Só depois do FMI é que a décima avaliação será analisada pelo Eurogrupo, «encadeando» com o início da 11.ª avaliação, prevista para 20 de fevereiro, confirmou à Lusa o secretário de Estado adjunto do primeiro-ministro, Carlos Moedas.

O próximo encontro do Eurogrupo está marcado para 17 de fevereiro, ocasião em que deverá ser concluído o processo de aprovação do exame e formalizada a aprovação.

«As duas avaliações deverão encadear-se, mas [a décima] deverá ficar finalizada uns dias antes» de 20 de fevereiro», afirmou Carlos Moedas hoje à Lusa.

A 10.ª avaliação da troika foi o antepenúltimo exame regular ao programa de resgate português, que termina em maio de 2014.

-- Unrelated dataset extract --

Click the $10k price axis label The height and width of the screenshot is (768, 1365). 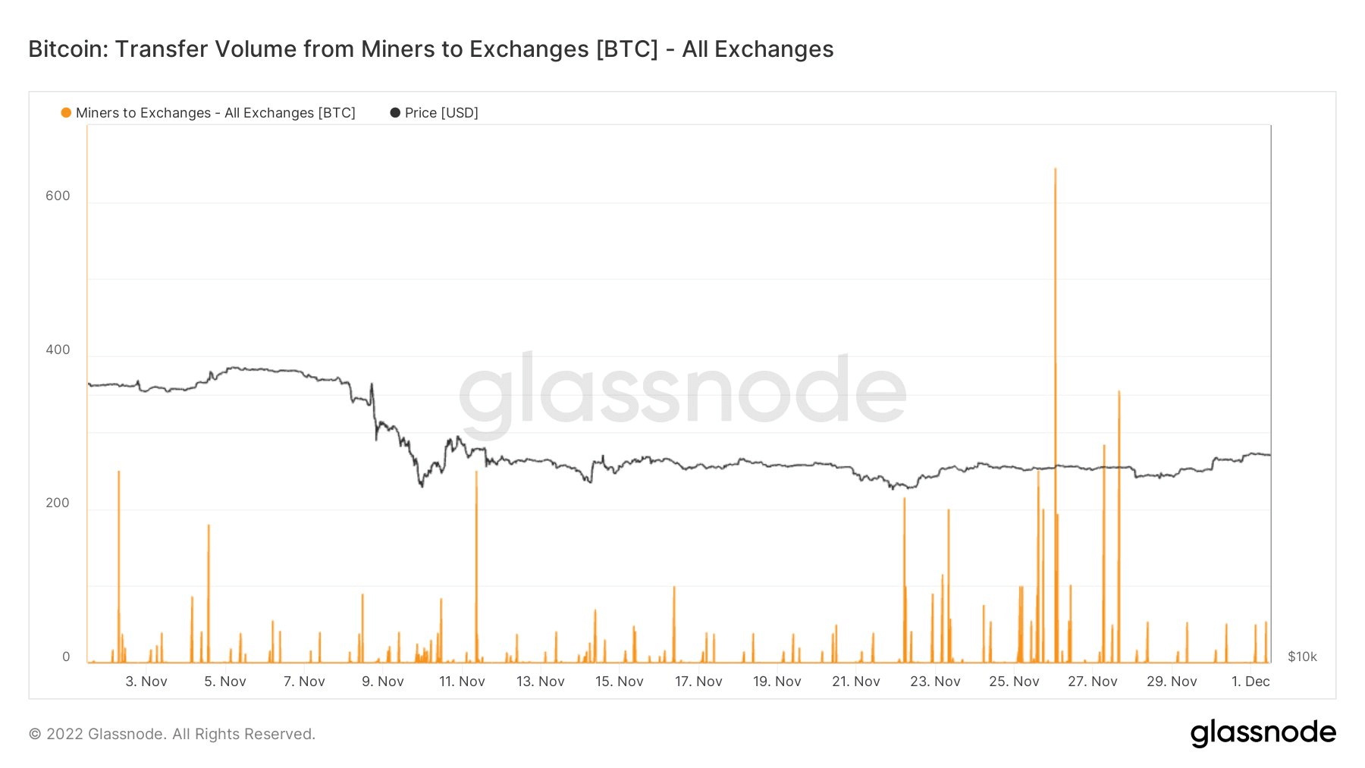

Carlos Moedas falava em Londres após a participação numa conferência sobre o tema "O papel de Portugal e Reino Unido nas economias lusófonas".

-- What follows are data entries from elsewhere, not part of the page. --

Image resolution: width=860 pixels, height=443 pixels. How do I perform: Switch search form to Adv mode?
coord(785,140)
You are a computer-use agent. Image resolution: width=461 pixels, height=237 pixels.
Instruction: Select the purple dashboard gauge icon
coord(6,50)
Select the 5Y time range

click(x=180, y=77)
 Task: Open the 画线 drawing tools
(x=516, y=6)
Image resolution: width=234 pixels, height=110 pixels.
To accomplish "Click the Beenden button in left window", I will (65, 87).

Na intervenção, referiu o sucesso na inversão da balança comercial nos primeiros três trimestres de 2013, quando as exportações superaram as importações, e salientou o movimento para a principal das economias lusófonas, Angola.

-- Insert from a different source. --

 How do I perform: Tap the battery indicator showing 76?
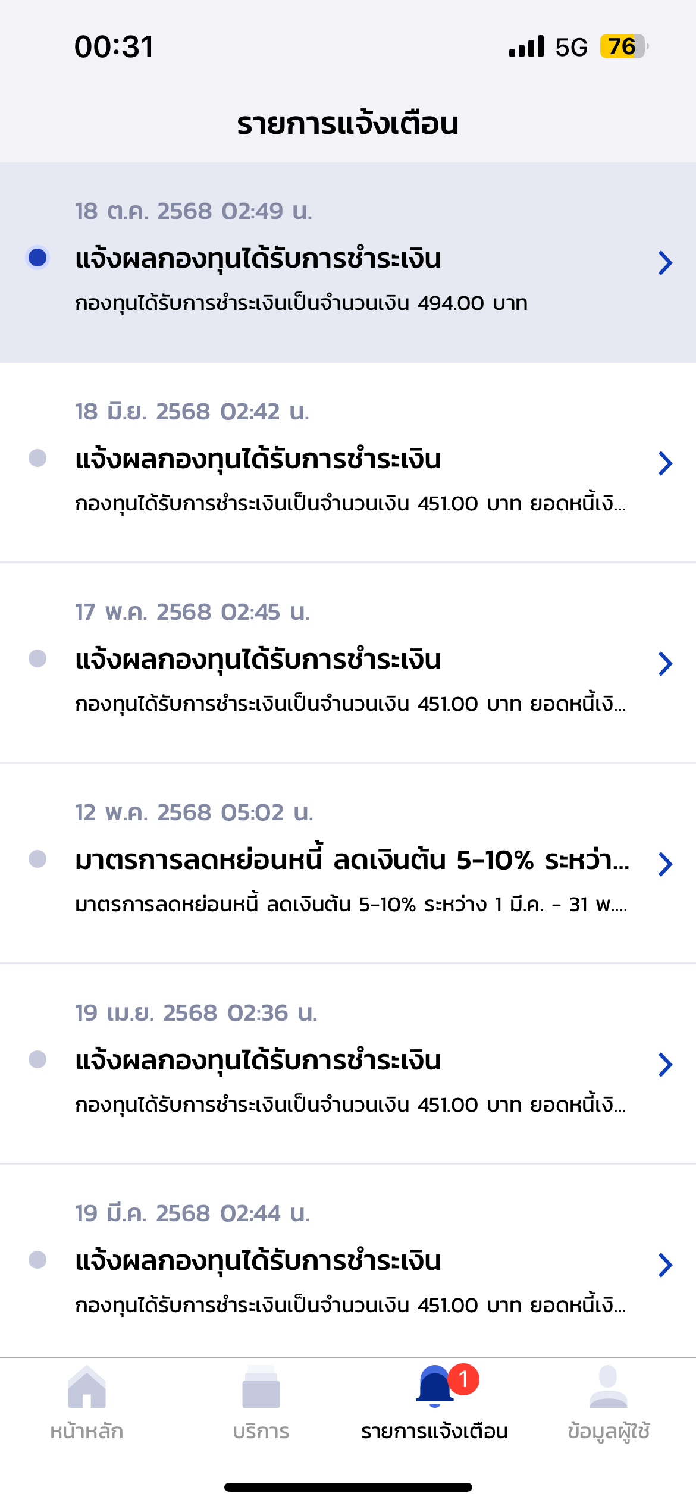click(623, 46)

«As exportações de bens para Angola aumentaram mais de 400% entre 2002 e 2012. Angola é agora o quarto principal destino das nossas exportações, representando quase três mil milhões de euros, ou seja, 1,8% do Produto Interno Bruto», disse.

Porém, rejeitou que a vantagem portuguesa esteja apenas na partilha do idioma:«As empresas portuguesas têm investido em Angola e Moçambique há muitos anos. Como resultado, acumularam conhecimento sobre o funcionamento destes mercados. Estão conscientes das suas principais oportunidades e desafios e estão bem conscientes das culturas de negócio locais». 

Para Carlos Moedas, a mais-valia portuguesa reside no facto de que os empresários lusos «não tentam exportar modelos de negócio feitos em Portugal: ao invés, desenvolvem modelos que se ajustam perfeitamente às necessidades desses mercados». 

Durante esta visita, o secretário de Estado adjunto foi entrevistado pelo Financial Times e segue para Washington, onde dará duas conferências, uma no Peterson Institute for International Economics e outra na Georgetown University.